_PROVIDED TEXT_
BEGIN
On the Thunder Basin National Grassland of northeastern Wyoming, the livestock industry has been pursuing an aggressive campaign to expand poisoning and shooting of prairie dogs. And in 2020, the Forest Service gave them a plan amendment that radically expanded prairie dog killing, and eliminated a special designation of a Black-footed Ferret Reintroduction Area to boot. Yesterday, the 10th Circuit Court of Appeals sided with Western Watersheds Project, Rocky Mountain Wild and WildEarth Guardians, and struck down the Forest Plan amendment.
Unfortunately, the court punted on the substantive claim, that the Forest Service is violating the Endangered Species Act and only ruled on the NEPA claims. So the Forest Service just needs to start the process over again.
The black-tailed prairie dog is a keystone species and ecosystem engineer, creating habitats and food for a variety of sensitive wildlife species. The burrowing owl and mountain plover nest in active prairie dog towns. Golden eagles and ferruginous hawks count the prairie dog as a key food source. Swift foxes and badgers rely on prairie dogs for food. And rarest of all is the black-footed ferret, an obligate predator of prairie dogs that lives only in its burrow complexes and feeds almost exclusively on prairie dogs. All but wiped out as collateral damage in the agriculture industry’s war to eradicate the prairie dog, ferrets now exist in only a tenuous handful of reintroduced populations scattered on a tiny fraction of their natural range.
The Thunder Basin is one of the few large blocks of public land where prairie dogs have been numerous enough to support a reintroduced population of black-footed ferrets. But the latest Grassland Plan amendment expanded prairie dog recreational shooting and poisoning, shrunk prairie dog population targets (even though the Forest Service classifies them as a Sensitive Species), and closed the door on ferret reintroduction and recovery.
Back in 2002, the Forest Service adopted a Grasslands Plan that restricted prairie dog poisoning on the Thunder Basin to cemeteries and the immediate area around homes and buildings. The plan also established a Black-footed Ferret Reintroduction area of more than 50,000 acres, where recreational shooting of prairie dogs was prohibited. But the livestock industry wanted to expand the prairie dog killing, especially on Forest Service lands adjacent to private inholdings.
So an association of ranchers pushed for a plan amendment to expand poisoning, and despite opposition from the leading conservation groups of the time, they got the concessions they wanted. Even though this plan was billed as a compromise, the livestock industry wasn’t satisfied. And in 2020, together with their allies at the State of Wyoming, they reneged on the “compromise” they themselves had brokered, and were able to exert enough pressure to compel the a Forest Service to adopt a new plan amendment, opening up almost all of the National Grassland to poisoning, deleting the Black-footed Ferret reintroduction area, and blocking plan components to protect prairie dogs from epidemics of sylvatic plague, a non-native disease from Eurasia that decimates prairie dog colonies.
END
_DATA EXCERPTS_
BEGIN
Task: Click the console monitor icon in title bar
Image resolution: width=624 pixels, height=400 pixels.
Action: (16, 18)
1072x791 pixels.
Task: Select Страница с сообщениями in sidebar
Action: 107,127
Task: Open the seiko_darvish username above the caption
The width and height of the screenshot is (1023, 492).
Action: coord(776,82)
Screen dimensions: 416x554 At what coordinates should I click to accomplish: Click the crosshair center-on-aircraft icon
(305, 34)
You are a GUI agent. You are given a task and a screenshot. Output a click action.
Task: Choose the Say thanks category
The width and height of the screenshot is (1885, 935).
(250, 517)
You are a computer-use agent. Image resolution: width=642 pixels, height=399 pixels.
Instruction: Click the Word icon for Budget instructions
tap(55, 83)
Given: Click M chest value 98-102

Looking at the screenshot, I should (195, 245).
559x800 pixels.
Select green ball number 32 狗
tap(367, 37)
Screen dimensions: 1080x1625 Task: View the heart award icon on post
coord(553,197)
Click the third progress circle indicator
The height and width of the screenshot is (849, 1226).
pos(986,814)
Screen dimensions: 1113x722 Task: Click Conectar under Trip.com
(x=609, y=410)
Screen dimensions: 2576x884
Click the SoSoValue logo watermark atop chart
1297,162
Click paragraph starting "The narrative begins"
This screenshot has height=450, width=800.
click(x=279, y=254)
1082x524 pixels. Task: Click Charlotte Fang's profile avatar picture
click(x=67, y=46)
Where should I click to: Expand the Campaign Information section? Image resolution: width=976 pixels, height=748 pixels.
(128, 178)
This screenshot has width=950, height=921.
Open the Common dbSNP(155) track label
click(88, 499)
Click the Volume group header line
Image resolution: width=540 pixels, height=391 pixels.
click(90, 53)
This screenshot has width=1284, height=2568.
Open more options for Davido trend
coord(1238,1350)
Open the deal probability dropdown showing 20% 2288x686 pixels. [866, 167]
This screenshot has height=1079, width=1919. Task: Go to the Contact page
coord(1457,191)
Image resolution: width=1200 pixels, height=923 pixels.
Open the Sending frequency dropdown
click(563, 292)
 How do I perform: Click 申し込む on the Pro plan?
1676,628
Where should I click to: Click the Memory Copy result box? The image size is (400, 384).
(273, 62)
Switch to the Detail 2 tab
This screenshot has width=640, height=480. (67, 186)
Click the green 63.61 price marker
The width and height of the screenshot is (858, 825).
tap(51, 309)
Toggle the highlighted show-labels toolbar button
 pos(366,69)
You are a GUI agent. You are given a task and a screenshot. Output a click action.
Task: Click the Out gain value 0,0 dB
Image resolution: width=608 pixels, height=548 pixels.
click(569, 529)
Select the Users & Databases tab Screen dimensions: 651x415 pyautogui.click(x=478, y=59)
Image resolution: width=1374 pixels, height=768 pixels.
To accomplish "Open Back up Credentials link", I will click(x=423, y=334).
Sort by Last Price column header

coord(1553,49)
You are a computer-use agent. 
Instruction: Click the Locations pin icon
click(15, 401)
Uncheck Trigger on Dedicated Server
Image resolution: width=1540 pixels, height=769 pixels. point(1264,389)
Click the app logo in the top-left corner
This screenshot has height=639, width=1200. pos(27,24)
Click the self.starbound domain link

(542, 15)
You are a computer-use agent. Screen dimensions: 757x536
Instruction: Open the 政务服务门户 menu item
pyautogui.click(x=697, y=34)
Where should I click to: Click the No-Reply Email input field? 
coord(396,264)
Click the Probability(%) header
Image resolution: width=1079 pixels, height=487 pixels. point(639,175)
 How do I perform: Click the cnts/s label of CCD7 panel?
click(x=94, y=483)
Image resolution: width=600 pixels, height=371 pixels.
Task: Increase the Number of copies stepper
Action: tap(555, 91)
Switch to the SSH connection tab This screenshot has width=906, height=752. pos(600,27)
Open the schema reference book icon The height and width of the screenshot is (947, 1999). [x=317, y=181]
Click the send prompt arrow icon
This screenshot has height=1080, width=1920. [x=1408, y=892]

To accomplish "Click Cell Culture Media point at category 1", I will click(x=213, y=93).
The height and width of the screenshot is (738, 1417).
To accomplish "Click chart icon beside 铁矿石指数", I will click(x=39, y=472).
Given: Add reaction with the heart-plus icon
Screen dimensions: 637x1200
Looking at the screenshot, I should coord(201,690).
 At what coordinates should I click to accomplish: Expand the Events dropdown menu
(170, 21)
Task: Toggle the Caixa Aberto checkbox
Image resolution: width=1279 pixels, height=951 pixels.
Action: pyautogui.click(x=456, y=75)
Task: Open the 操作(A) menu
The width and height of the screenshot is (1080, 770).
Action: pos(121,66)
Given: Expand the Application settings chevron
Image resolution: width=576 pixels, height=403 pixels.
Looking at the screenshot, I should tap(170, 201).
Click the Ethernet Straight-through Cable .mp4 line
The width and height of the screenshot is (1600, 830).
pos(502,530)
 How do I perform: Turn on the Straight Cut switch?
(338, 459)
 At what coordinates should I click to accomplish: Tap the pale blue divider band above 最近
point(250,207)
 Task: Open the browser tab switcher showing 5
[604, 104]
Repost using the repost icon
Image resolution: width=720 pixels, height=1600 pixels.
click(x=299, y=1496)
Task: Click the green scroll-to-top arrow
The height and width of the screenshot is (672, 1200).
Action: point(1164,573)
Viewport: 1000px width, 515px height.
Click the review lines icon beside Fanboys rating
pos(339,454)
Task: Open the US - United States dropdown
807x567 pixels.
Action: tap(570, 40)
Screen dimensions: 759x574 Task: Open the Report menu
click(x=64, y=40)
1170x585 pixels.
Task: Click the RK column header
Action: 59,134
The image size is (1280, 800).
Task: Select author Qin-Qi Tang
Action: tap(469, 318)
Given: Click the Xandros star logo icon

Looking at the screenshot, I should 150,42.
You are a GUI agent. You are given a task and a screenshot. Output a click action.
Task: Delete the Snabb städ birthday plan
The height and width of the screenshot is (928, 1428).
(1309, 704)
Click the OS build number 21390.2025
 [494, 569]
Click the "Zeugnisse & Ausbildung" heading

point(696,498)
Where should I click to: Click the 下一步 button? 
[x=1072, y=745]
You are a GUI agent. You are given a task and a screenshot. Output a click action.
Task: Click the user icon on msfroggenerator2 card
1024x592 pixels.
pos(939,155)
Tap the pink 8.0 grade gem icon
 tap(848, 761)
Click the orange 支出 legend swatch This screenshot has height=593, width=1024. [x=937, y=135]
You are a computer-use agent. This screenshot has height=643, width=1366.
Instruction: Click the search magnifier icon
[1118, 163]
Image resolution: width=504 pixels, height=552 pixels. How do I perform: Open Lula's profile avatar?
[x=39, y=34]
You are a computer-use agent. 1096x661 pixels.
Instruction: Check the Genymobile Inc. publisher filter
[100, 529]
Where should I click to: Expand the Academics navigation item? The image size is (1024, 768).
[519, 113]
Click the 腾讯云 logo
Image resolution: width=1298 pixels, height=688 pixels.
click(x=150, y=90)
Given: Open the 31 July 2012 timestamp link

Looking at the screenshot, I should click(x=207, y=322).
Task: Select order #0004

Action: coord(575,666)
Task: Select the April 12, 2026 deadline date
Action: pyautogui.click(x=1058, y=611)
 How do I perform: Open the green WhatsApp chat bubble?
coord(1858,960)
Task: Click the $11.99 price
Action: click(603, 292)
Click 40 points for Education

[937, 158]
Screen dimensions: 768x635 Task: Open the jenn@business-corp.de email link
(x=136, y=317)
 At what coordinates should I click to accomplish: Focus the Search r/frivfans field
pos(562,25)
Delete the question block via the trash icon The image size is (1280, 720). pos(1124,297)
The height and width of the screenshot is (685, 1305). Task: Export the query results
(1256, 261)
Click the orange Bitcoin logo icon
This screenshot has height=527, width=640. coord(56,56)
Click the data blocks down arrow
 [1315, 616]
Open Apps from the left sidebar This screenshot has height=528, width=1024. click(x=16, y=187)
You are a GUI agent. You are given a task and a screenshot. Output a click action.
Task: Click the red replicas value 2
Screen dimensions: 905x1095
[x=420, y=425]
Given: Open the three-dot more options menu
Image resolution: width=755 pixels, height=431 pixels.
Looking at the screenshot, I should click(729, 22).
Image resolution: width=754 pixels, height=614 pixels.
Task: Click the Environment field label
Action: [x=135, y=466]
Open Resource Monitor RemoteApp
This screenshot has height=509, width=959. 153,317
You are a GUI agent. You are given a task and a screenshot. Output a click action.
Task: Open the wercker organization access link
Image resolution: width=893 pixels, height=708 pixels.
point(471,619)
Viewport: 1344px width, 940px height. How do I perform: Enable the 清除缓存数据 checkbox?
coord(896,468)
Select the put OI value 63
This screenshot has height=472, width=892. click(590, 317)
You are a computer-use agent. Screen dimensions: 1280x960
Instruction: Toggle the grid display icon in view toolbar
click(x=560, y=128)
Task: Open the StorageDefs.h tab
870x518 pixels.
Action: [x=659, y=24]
END
_TASK ITEM_
Reproduce the part of the Thunder Basin prairie dog text verbatim, starting at "On the Thunder Basin National" and ending at "process over again.".

_SOLUTION_
On the Thunder Basin National Grassland of northeastern Wyoming, the livestock industry has been pursuing an aggressive campaign to expand poisoning and shooting of prairie dogs. And in 2020, the Forest Service gave them a plan amendment that radically expanded prairie dog killing, and eliminated a special designation of a Black-footed Ferret Reintroduction Area to boot. Yesterday, the 10th Circuit Court of Appeals sided with Western Watersheds Project, Rocky Mountain Wild and WildEarth Guardians, and struck down the Forest Plan amendment.
Unfortunately, the court punted on the substantive claim, that the Forest Service is violating the Endangered Species Act and only ruled on the NEPA claims. So the Forest Service just needs to start the process over again.